The context and details of the act are included in an essay of mine that was published, “Without a Trace.” That essay characterizes well and thoroughly the mindset I was in at the time, but I will provide some context. I had spent two summers working as a closeted gay man for a Boy Scout camp, becoming increasingly frustrated by my complicity in my own oppression (by not speaking out) and by the surrounding forces that contributed to my oppression. I feared coming out, or being discovered to be gay, and losing my job.

A friend of mine wore a Rainbow ribbon as a sign favoring gay rights, with no other comment, and received a complaint from an LDS Scout group. At the same time, most LDS Scout groups provided us the staff with copies of the Book of Mormon. This inequality between what was allowed to be promoted was a problem for me, as was my understanding of the Mormon church’s influence in continuing the Boy Scouts’ policy excluding gay membership and leadership.

My experience of oppression and feelings of powerlessness ultimately led to an impulse decision, toward the end of my last summer, to publicly burn one of the Mormon texts.
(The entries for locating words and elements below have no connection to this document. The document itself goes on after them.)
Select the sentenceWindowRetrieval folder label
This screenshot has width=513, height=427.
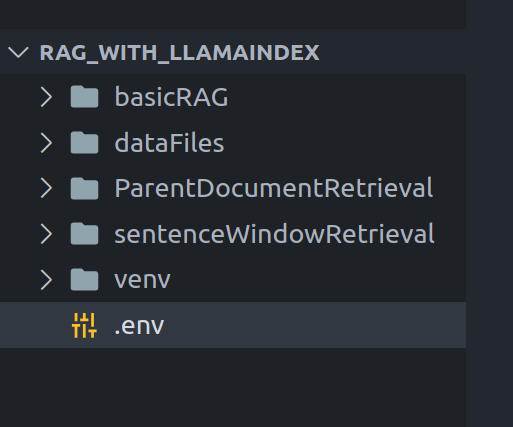coord(274,234)
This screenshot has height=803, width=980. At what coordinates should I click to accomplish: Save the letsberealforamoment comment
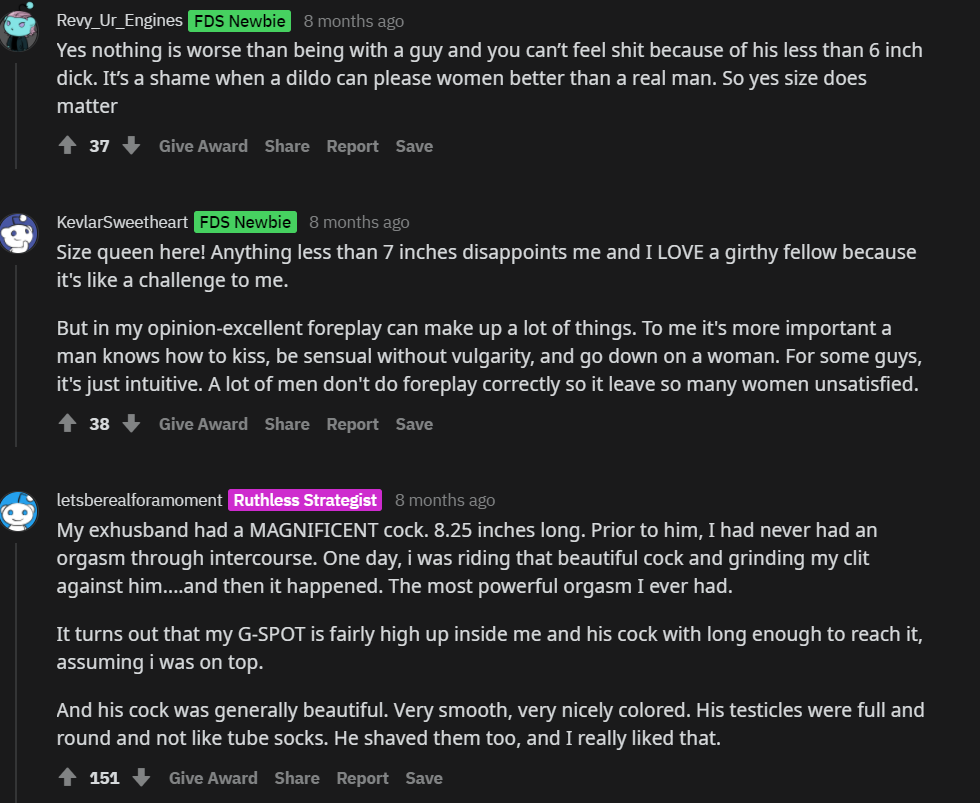[x=424, y=778]
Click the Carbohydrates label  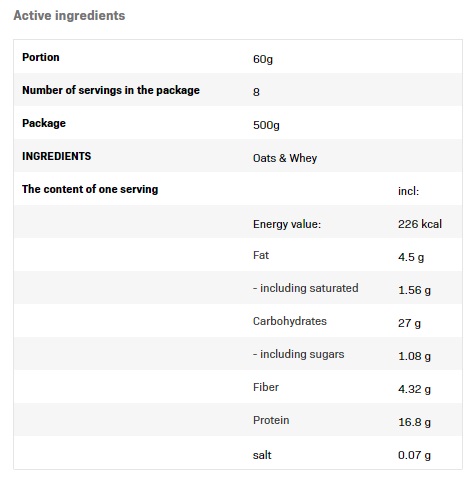[290, 321]
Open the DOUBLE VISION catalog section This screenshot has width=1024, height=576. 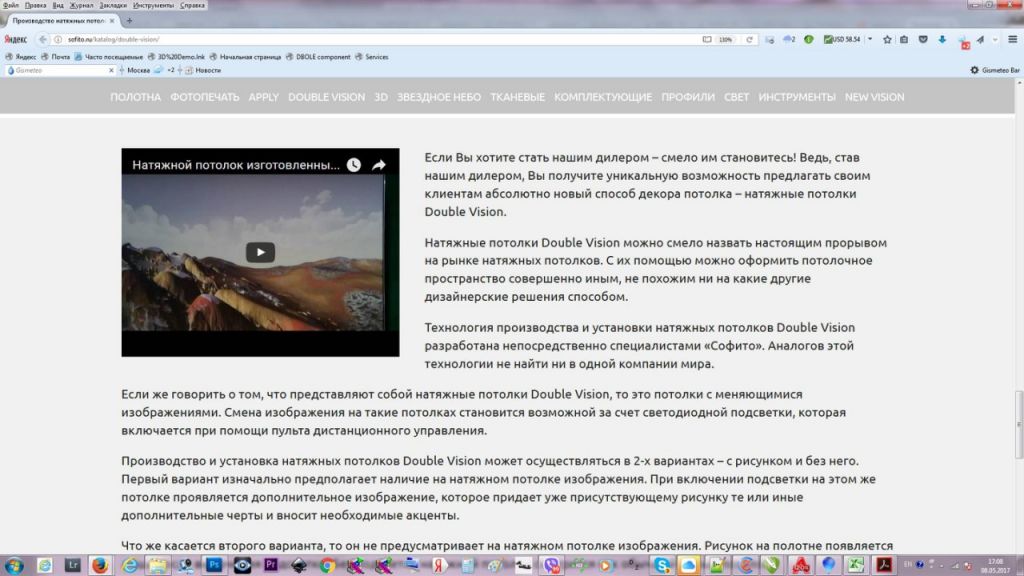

The act was petty, hateful, small, and I regret it completely. We have every right to disagree with and criticize each other, even to work against each other’s values in favor of our own, but what I did disrespected a faith tradition and source of meaning and purpose for many people, including people I have since come to know and respect, both within and departed from the LDS faith.

As the act was done publicly, and recorded in a published text, I have thought that at some point in my life I would need to publicly apologize for it. I wrote it into the essay because it was true, because it was part of that experience. I do not think I glamorized or attempted to justify the action. Recently, however, I have been thinking about the incident a lot, and my own sense of integrity, and decided I needed to make an additional step. The Mormon church recently gave tacit approval to changing the Boy Scout policy to including gay youth, a step I acknowledge and celebrate even as I would wish for more change toward inclusion of LGBT adults and trans youth.

Ultimately, I want to acknowledge this because what I did has weighed on my heart, and I do not know any way to make it right. I cannot pretend to have come around to a great understanding of the Mormon faith or sudden appreciation of our differences. What I realize now, with the luxury of more than a decade’s reflection, is that my anger was used destructively, out of pettiness, when I could have directed it toward constructive conversation. I also realize that I value the existence of spiritual and faith traditions, and my actions were not in accord with the person I want to be or the society in which I want to live. I’m not a public figure and have but a few publications, and perhaps fewer people will read this than read the essay, but I need to say this.

I am sorry, and I will try to do better.